→ Work required:
Search the data for the string "sidebar" and copy each line in which it appears.

Source records:
*** Begin section ***
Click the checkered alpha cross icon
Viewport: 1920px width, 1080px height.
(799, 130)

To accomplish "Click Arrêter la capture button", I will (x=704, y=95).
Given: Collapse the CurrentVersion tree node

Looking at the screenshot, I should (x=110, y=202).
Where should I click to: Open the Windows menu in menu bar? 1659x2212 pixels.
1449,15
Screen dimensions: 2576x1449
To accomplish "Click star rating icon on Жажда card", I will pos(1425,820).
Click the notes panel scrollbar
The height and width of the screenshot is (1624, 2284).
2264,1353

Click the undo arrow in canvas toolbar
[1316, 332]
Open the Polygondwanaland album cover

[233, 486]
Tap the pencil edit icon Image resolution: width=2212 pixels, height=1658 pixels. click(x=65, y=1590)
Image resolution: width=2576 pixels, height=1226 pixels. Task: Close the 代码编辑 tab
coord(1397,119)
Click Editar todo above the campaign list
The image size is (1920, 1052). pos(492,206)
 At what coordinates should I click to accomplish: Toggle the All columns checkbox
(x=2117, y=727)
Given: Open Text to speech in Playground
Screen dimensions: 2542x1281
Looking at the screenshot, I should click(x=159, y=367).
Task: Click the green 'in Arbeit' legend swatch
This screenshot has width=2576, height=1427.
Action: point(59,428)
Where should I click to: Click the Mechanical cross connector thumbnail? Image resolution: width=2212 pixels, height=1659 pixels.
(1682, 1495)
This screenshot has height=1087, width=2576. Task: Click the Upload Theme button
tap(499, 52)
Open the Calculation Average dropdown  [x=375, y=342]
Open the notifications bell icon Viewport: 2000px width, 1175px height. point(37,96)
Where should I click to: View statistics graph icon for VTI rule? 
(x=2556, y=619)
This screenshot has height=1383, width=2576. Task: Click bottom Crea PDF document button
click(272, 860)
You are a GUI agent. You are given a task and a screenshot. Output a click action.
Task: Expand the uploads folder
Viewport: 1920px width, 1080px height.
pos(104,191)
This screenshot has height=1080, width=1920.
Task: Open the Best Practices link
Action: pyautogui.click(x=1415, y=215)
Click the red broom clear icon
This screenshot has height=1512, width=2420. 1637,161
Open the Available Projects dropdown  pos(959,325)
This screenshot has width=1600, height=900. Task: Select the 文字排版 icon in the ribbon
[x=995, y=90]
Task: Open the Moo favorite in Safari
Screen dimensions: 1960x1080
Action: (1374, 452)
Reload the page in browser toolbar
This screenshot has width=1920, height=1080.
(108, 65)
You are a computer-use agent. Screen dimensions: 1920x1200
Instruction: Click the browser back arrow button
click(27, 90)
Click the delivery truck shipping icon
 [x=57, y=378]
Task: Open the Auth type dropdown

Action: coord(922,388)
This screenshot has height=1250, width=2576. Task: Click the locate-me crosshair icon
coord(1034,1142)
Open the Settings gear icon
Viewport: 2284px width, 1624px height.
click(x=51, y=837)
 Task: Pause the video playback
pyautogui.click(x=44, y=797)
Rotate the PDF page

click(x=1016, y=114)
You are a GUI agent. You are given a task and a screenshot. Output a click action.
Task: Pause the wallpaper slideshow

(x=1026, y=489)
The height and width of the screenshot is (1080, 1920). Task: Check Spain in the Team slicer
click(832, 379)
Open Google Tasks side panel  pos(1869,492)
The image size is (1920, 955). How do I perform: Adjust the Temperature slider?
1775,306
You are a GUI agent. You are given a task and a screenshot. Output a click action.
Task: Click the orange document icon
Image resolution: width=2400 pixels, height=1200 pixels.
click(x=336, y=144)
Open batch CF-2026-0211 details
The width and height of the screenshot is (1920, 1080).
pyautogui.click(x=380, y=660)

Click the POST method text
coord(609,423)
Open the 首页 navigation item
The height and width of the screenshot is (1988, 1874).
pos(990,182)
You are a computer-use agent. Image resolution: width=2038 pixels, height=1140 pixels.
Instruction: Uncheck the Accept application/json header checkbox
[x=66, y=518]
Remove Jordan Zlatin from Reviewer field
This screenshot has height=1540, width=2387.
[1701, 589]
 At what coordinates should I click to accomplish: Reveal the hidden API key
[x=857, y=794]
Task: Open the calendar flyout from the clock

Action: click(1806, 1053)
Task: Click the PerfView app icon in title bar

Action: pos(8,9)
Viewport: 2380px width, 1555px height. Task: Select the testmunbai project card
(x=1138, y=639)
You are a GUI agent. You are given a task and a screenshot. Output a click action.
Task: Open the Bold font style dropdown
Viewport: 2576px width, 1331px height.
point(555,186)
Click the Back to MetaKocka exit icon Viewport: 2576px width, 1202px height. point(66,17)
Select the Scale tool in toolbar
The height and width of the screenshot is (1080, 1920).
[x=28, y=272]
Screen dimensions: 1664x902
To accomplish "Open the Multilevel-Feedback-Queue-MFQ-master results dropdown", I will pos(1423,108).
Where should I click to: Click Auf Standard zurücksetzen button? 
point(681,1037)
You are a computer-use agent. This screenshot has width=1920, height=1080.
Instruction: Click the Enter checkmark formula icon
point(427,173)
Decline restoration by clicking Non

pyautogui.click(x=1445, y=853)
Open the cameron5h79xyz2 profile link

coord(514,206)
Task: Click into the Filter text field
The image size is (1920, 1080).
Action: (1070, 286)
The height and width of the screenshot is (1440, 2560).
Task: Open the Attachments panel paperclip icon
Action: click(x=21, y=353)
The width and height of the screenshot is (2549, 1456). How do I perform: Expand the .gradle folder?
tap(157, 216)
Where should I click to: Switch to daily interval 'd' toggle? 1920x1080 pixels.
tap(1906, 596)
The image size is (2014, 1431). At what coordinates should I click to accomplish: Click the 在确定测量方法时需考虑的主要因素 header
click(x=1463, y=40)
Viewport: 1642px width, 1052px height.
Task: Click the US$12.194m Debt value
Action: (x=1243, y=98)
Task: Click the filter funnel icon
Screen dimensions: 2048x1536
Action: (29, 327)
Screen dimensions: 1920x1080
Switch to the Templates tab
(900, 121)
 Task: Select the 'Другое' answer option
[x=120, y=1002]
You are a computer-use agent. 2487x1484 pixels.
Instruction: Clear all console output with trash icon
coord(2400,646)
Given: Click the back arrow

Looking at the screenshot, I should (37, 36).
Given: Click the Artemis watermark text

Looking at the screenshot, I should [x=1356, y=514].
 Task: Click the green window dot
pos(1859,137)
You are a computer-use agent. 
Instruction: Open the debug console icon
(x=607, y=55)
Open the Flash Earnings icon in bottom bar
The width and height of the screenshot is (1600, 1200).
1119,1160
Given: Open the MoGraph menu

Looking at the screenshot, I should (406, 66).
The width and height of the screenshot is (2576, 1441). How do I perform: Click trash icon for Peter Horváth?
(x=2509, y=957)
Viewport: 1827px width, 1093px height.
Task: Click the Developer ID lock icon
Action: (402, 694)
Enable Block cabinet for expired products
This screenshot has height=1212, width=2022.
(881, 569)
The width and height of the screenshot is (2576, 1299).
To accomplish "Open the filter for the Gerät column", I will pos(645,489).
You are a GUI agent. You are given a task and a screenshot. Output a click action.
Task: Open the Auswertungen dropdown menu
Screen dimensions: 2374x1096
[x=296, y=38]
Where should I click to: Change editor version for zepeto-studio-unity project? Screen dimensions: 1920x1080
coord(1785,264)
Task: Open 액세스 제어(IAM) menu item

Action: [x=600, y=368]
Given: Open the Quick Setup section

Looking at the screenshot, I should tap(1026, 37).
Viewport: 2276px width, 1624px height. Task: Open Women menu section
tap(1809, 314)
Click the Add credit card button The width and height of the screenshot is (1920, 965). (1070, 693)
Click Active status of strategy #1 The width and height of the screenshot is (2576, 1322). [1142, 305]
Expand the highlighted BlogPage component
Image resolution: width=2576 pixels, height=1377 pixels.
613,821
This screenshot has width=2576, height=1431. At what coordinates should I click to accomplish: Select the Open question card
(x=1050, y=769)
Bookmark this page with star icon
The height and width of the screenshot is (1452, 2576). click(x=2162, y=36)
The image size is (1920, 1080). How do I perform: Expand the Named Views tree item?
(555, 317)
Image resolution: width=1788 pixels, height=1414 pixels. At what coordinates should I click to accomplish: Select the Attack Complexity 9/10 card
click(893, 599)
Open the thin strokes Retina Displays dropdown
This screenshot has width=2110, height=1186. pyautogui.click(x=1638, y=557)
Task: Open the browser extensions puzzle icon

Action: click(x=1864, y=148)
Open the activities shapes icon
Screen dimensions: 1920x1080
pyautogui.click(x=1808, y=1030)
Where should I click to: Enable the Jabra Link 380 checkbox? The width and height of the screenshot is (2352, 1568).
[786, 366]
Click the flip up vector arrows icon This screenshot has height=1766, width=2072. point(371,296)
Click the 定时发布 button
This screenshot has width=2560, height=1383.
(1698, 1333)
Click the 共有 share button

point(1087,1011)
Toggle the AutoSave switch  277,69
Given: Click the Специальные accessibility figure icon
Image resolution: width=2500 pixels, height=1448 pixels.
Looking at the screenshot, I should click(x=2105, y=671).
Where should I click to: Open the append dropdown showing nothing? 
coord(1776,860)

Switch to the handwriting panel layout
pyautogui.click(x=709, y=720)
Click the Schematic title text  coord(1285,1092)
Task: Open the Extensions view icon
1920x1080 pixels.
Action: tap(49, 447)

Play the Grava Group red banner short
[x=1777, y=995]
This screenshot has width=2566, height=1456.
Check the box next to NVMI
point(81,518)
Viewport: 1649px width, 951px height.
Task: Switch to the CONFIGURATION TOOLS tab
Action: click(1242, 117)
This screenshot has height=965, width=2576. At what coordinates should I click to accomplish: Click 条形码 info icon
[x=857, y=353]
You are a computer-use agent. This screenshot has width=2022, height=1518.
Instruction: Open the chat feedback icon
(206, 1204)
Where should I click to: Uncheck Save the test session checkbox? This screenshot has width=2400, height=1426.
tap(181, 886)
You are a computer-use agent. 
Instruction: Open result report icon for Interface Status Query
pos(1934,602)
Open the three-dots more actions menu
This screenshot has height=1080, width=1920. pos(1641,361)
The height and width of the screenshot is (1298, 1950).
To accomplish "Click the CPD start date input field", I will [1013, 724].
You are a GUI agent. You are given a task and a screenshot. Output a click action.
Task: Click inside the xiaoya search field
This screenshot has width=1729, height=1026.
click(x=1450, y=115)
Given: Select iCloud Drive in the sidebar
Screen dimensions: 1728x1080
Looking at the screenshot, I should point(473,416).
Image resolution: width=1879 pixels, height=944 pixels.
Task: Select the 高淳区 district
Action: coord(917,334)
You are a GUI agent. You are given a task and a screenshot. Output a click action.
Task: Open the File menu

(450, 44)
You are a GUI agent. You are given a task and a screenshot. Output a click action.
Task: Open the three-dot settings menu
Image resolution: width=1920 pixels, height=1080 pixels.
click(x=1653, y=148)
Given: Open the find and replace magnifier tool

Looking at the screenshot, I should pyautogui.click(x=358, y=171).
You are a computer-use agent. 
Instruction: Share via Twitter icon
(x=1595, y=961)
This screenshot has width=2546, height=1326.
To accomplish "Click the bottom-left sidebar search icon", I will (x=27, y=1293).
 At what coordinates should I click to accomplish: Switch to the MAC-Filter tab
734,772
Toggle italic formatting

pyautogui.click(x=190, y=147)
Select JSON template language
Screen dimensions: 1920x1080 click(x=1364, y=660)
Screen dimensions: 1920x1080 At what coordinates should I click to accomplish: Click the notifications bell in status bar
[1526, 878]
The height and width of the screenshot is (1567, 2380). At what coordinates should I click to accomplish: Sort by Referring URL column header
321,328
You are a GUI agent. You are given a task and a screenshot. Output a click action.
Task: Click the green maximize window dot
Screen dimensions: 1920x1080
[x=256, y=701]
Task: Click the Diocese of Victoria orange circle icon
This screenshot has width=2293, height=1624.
*** End section ***
→ Response below:
Given: Select iCloud Drive in the sidebar
To accomplish "Click the bottom-left sidebar search icon", I will (x=27, y=1293).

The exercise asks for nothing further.